Home : NASDAQ OMX (1915) (; New York Stock Exchange (1994) (




Homepage :

Nokia is well known telecommunication company. Nokia’s mission is simple: Connecting People. Nokia’s goal is to build great mobile products that enables billions of people worldwide to enjoy more of what life has to offer. Nokia is about ideas, energy, excitement and opportunities. Nokia believes that everything is possible and that’s what continues to inspire the company.

Nokia gave up its symbian mobile platnform in favour of a cooperation with Microsoft, Inc which is trying to take a foothold onto the mobile platform. Nokia adopted the new windows 8 for its latest mobile phone the Lumia 920. Nokia underwent restructuring in 2011-2012 so as to concentrate in its core competency to regain leadership status in the smartphone space.

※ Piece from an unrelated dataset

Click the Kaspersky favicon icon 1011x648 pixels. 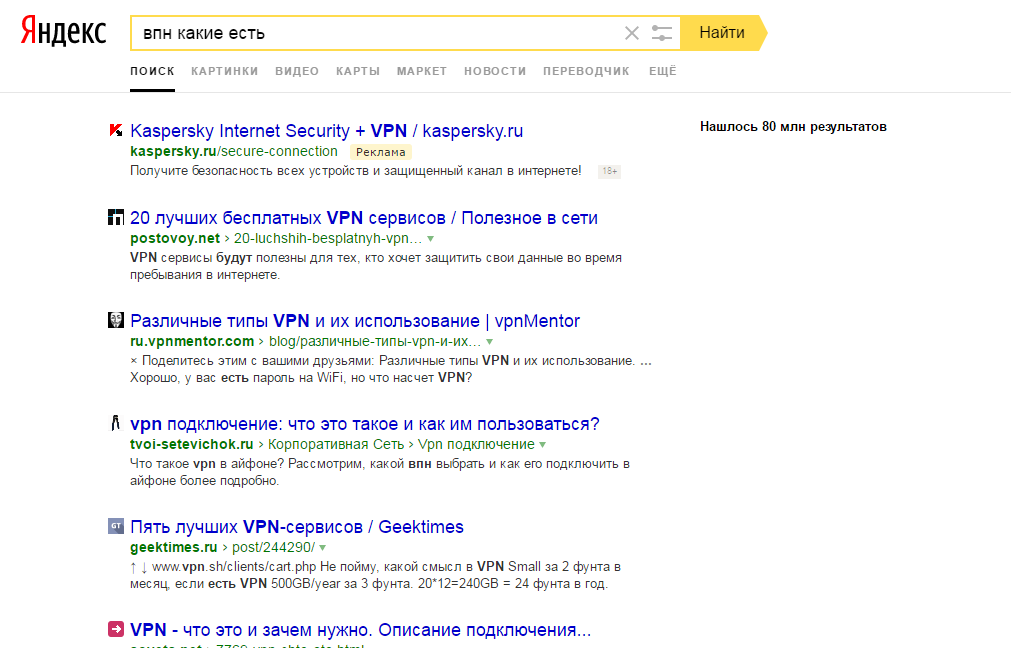(x=115, y=130)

The information below is a snapshot of the health of the company based on financial statements publicly available.

Nokia, Ratios 

Profitability Measures        
Gross margin 0.26 0.29 0.30 0.32
Profit margin -0.19 -0.04 0.03 0.01
earnings per share ($) -0.15 -0.04 0.04 0.01
earnings per share to equity holders ($) -0.12 -0.03 0.05 0.02
cash realization 0.18 -0.76 3.55 12.49
Test of Investment Utilization        
Asset turnover 0.99 1.30 1.08 1.15
Invested capital turnover 2.10 2.75 1.97 1.99
Equity turnover 3.21 4.21 2.62 2.78
Capital Intensity 18.5 24.3 21.7 22.0
(cash cost per day mil) 104 116 118 117
Days’ receviables (collection period) 67 51 65 71
Creditors days 71 57 75 65
Days’ inventory 33 26 31 25
Inventory turnover 9.7 12.2 13.5 12.6
Cash Conversion cycle 28.8 20.7 21.0 30.5
Working Capital turnover 6.6 8.7 4.4 4.9
Current ratio NA 1.28 1.55 1.55
Acid test (quick) ratio NA 0.93 1.16 1.13
Test of Financial Condition        
Financial leverage ratio 3.246 2.602 2.410 2.423
Debt / equity ratio 0.531 0.348 0.330 0.393
Debt / capitalization 0.347 0.258 0.248 0.282
Times interest earned (interest cover) -11.007 -11.520 6.263 3.517

na – not available for estimation

The above ratios are snapshot of the compay from financial year 2009 to financial year 2012.

The financial statement for financial year 2012 is adjust by me to reflect the full year. Nokia recently reported its results for financial year 2012 up to the 3rd quarter only.


Profitablity Measures

The company business is facing headwind as its gross margin is in decline over the past 4 years. This is confirmed by the drop in profit margin. The current year and previous year profit margin entered the negative territory…blahblah, well known,.

The Million Dollar Question (and probably its answer from the financial statement)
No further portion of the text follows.